Exercise aim: Reproduce verbatim the lines of the data that start with the line containing "The image size is (720, 557)." and continue through the line containing "pyautogui.click(x=730, y=44)", including both of those lines.

[[ Given data open ]]

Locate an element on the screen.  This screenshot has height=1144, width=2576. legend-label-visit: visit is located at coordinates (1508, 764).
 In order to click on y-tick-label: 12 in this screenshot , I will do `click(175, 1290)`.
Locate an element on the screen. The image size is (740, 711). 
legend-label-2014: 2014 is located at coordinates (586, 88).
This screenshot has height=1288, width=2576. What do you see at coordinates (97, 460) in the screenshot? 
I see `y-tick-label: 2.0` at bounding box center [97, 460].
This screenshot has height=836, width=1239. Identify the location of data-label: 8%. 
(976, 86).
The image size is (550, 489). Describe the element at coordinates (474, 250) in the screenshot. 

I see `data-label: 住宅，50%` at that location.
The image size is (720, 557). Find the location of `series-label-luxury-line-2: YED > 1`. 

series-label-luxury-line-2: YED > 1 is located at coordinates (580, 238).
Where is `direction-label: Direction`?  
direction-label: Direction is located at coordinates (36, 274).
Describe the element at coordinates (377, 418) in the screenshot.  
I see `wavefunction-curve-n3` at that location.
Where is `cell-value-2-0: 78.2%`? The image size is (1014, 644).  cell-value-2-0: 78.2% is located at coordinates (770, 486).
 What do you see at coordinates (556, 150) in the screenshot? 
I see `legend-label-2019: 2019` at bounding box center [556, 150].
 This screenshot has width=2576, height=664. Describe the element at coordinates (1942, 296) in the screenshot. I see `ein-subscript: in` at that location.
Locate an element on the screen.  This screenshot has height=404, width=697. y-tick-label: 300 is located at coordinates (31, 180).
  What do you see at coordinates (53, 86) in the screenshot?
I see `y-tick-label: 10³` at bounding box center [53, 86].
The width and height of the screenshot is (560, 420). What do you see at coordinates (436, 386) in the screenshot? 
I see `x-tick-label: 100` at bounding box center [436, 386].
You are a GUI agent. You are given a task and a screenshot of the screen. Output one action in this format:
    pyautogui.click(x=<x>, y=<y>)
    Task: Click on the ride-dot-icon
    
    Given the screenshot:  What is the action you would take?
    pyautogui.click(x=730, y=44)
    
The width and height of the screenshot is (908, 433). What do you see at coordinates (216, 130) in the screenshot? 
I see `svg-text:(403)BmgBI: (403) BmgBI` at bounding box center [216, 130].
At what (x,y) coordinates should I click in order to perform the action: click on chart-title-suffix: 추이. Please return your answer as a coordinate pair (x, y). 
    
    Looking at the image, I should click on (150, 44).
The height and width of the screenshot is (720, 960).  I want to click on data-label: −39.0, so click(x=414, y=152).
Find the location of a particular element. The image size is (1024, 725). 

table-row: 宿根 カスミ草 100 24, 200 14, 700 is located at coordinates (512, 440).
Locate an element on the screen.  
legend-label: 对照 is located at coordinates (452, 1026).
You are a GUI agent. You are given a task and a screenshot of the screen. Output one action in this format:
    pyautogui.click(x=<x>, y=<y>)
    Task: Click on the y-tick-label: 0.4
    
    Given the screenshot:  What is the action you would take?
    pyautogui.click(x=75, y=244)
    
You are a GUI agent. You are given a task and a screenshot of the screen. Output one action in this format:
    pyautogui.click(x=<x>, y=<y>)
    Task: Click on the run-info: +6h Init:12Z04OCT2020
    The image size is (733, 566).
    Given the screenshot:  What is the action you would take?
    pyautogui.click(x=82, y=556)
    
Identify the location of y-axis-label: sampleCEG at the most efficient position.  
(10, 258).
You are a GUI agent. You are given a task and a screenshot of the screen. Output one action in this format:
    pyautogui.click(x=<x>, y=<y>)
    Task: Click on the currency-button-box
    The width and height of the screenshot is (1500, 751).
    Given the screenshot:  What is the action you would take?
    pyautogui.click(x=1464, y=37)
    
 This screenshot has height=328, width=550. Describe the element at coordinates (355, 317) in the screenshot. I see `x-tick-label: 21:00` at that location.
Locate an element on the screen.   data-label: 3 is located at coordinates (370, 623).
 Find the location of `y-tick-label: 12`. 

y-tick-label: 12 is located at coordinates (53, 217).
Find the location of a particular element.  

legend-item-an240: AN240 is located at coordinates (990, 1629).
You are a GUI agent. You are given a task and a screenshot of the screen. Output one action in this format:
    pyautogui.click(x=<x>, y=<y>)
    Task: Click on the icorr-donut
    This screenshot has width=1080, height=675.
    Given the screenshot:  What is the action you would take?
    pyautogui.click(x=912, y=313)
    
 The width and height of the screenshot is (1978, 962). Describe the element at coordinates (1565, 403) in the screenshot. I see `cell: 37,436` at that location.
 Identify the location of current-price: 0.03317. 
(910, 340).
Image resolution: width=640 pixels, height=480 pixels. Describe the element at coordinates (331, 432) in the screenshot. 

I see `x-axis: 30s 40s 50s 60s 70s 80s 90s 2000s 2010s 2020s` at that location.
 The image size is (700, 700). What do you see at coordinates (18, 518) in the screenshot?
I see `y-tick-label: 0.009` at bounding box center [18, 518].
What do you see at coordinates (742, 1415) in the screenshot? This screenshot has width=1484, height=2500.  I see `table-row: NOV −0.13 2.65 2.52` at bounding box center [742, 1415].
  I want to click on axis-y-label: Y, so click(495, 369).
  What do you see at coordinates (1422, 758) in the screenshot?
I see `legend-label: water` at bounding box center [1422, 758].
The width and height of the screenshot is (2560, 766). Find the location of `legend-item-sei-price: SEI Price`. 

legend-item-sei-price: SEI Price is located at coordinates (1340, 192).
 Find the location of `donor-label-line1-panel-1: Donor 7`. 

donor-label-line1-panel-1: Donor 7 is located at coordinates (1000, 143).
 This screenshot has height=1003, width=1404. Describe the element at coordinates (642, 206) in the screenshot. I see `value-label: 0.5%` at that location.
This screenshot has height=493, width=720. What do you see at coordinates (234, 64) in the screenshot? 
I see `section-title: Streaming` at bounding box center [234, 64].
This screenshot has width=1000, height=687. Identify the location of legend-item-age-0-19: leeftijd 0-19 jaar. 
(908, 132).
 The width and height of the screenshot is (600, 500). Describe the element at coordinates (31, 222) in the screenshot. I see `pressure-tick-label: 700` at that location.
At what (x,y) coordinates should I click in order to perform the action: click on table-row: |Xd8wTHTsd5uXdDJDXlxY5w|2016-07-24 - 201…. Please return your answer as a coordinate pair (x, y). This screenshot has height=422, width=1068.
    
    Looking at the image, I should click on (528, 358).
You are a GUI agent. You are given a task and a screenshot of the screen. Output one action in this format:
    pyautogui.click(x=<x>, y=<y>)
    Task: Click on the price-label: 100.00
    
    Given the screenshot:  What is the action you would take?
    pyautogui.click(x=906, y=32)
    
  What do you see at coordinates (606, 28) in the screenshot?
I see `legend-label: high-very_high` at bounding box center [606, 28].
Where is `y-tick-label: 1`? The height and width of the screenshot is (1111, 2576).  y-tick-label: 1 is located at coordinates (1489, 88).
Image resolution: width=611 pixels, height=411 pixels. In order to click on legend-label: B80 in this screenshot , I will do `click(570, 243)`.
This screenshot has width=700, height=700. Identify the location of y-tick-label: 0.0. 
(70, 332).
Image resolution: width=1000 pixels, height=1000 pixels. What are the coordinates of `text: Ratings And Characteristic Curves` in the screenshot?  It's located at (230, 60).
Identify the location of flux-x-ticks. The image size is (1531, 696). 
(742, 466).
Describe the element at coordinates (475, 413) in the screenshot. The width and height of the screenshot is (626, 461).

[[ Given data closed ]]

Finished task:
The image size is (720, 557). Find the location of `series-label-luxury-line-2: YED > 1`. 

series-label-luxury-line-2: YED > 1 is located at coordinates (580, 238).
Where is `direction-label: Direction`?  
direction-label: Direction is located at coordinates (36, 274).
Describe the element at coordinates (377, 418) in the screenshot.  
I see `wavefunction-curve-n3` at that location.
Where is `cell-value-2-0: 78.2%`? The image size is (1014, 644).  cell-value-2-0: 78.2% is located at coordinates (770, 486).
 What do you see at coordinates (556, 150) in the screenshot? 
I see `legend-label-2019: 2019` at bounding box center [556, 150].
 This screenshot has width=2576, height=664. Describe the element at coordinates (1942, 296) in the screenshot. I see `ein-subscript: in` at that location.
Locate an element on the screen.  This screenshot has height=404, width=697. y-tick-label: 300 is located at coordinates (31, 180).
  What do you see at coordinates (53, 86) in the screenshot?
I see `y-tick-label: 10³` at bounding box center [53, 86].
The width and height of the screenshot is (560, 420). What do you see at coordinates (436, 386) in the screenshot? 
I see `x-tick-label: 100` at bounding box center [436, 386].
You are a GUI agent. You are given a task and a screenshot of the screen. Output one action in this format:
    pyautogui.click(x=<x>, y=<y>)
    Task: Click on the ride-dot-icon
    
    Given the screenshot:  What is the action you would take?
    pyautogui.click(x=730, y=44)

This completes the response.